Milan v. City of Holtville, 186 Cal. App. 4th 1028 (2010)
Tanya Milan, who worked as a water treatment operator for the City of Holtville, was injured on the job while moving a large piece of metal. After Milan applied for workers’ compensation benefits, a physician who had been retained on behalf of the city, examined her and concluded she would not be able to return to work at the water treatment plant. Shortly thereafter, the city notified Milan that because she would be unable to return to work, it had decided to offer her rehabilitation benefits, which she accepted before taking an online real estate course. Milan continued to receive a regular paycheck from the city until she was notified 18 months after the injury had occurred that the city was terminating her employment.
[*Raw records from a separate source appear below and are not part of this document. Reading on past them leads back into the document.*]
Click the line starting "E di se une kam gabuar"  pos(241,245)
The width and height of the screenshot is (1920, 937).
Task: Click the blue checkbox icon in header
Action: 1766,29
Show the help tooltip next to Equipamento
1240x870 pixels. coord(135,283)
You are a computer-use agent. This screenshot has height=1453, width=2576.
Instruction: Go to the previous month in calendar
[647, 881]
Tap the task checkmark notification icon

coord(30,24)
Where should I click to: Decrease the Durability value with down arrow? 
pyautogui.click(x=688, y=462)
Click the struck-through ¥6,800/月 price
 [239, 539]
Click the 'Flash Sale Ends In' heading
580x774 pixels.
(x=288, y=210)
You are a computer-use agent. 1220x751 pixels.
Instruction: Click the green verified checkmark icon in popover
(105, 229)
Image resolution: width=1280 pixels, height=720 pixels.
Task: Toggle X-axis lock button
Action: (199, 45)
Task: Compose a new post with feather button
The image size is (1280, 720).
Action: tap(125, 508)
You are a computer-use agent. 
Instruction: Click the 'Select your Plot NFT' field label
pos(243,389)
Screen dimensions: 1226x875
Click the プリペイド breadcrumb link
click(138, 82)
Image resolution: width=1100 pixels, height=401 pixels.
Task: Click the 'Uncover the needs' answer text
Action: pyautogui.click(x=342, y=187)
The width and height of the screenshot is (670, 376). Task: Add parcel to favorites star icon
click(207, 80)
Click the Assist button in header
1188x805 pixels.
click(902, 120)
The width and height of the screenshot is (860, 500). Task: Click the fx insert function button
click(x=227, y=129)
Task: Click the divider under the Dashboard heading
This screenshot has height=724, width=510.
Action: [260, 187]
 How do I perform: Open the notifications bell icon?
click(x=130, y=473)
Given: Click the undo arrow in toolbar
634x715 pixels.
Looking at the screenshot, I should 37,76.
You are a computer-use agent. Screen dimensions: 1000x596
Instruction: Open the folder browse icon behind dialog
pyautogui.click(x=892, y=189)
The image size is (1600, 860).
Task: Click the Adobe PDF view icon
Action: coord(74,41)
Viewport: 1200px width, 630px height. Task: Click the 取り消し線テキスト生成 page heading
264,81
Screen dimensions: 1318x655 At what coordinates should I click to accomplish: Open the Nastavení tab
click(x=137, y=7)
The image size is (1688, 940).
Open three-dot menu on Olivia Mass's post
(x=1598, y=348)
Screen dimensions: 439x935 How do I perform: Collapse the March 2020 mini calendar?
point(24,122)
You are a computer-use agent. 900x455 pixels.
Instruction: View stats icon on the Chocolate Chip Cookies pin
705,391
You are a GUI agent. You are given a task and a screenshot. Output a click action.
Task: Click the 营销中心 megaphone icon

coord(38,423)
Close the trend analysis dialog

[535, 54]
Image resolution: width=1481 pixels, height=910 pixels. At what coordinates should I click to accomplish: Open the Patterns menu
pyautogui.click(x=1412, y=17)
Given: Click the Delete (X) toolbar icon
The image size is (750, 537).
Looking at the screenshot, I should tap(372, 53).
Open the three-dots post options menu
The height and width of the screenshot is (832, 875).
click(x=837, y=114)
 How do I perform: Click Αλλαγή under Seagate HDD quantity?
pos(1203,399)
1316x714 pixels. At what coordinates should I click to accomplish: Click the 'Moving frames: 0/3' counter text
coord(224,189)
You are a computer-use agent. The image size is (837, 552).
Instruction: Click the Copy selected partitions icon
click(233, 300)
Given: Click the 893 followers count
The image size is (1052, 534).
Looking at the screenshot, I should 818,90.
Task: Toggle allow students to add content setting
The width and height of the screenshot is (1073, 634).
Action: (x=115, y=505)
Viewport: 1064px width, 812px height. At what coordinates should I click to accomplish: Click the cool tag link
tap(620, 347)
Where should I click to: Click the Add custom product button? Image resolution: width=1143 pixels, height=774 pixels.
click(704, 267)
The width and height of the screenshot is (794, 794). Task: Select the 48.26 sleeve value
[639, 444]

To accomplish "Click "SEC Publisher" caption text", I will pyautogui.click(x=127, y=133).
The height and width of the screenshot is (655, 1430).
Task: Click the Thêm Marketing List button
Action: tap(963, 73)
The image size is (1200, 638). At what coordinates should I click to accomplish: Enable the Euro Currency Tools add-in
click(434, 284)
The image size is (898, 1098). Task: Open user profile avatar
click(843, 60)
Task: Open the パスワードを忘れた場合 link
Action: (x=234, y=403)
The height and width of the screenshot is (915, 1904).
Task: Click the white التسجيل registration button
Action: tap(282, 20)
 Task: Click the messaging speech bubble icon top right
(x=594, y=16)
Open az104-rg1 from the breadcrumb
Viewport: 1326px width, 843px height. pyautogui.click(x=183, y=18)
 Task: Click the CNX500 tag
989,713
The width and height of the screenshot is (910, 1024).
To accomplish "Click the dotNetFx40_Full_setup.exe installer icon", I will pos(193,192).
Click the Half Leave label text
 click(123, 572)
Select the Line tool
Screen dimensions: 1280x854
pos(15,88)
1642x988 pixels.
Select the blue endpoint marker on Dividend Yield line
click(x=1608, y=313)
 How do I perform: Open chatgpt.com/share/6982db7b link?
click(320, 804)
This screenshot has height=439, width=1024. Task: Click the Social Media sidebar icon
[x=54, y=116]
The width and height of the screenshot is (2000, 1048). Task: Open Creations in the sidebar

Milan filed this lawsuit against the city, alleging it had violated the Fair Employment and Housing Act by failing to determine whether it could provide effective accommodations for her disability.
Following a bench trial, the lower court ruled in favor of Milan, holding the city had failed to engage in the interactive process to find a possible accommodation of Milan’s disability. However, the Court of Appeal reversed based on the absence of any evidence that Milan had ever requested an accommodation or that she had expressed to the city any desire to return to her former job. The court held that “where, as here, an employer has not received any communication from an employee over a lengthy period of time, and after the employee has been given notice of the employer’s determination the employee is not fit [to return to work], an employer is not required [under FEHA]… to initiate a discussion of accommodations.” See also Brownfield v. City of Yakima, 2010 WL 2902503 (9th Cir. 2010) (city’s requirement that police officer undergo a fitness-for-duty examination following his exhibiting emotionally volatile behavior was required by business necessity and did not violate the Americans with Disabilities Act, the First Amendment or the Family Medical Leave Act); EEOC v. UPS Supply Chain Solutions, 2010 WL 3366256 (9th Cir. 2010) (UPS may have been obligated to provide deaf employee who had limited proficiency in written English with a sign language interpreter for certain meetings).